■ **Problem description**:
Leave out every picture, then transcribe the rest of the listing exactly.

■ **Supplied data**:
━━━━━━━━━━━━━━━━
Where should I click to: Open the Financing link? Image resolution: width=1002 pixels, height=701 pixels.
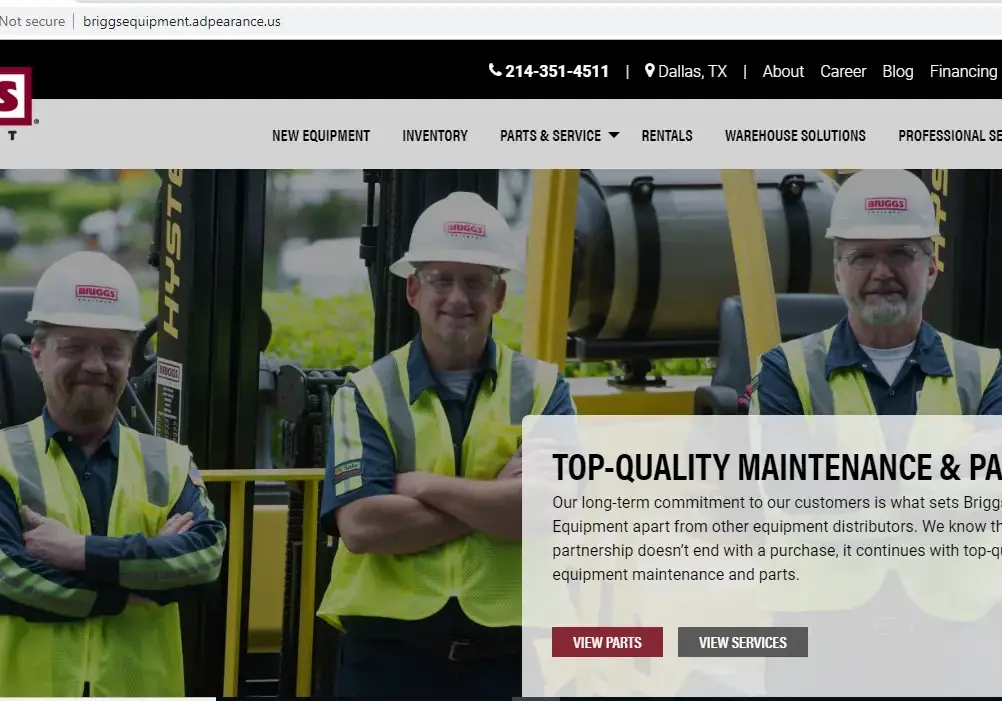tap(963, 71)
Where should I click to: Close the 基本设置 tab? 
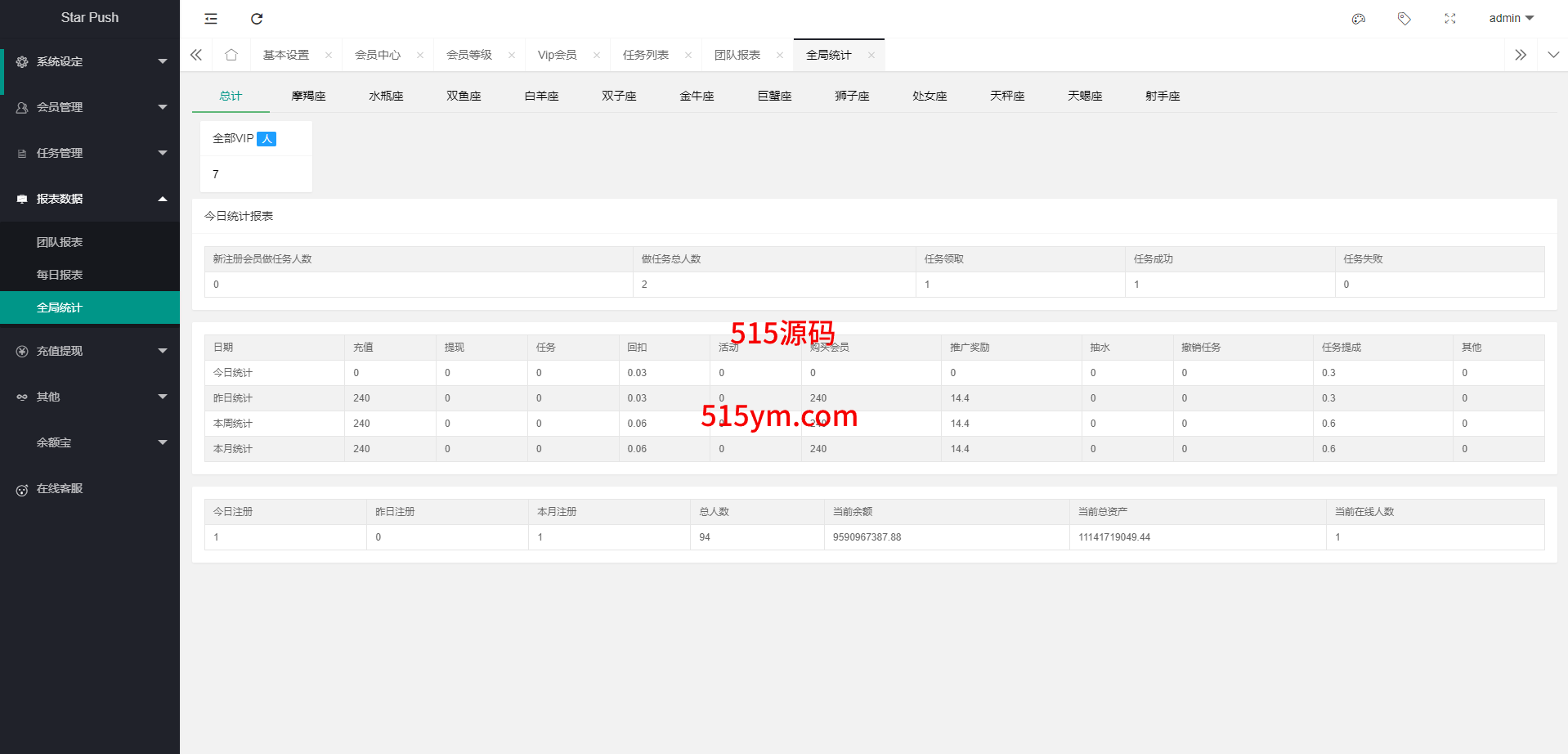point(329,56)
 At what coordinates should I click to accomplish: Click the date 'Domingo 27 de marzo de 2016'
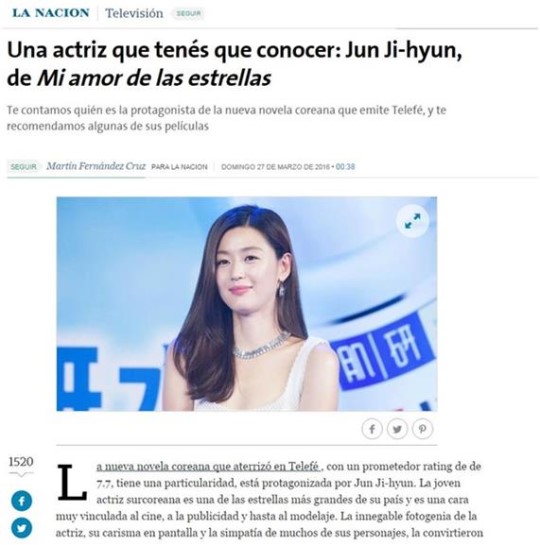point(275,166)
━━━━━━━━━━━━━━━━
■ **Task solution**:
Where should I click to: Open the Financing link? Image resolution: width=1002 pixels, height=701 pixels.
tap(963, 71)
Where should I click to: Close the 基本设置 tab? 
point(329,56)
 At what coordinates should I click to accomplish: Click the date 'Domingo 27 de marzo de 2016'
point(275,166)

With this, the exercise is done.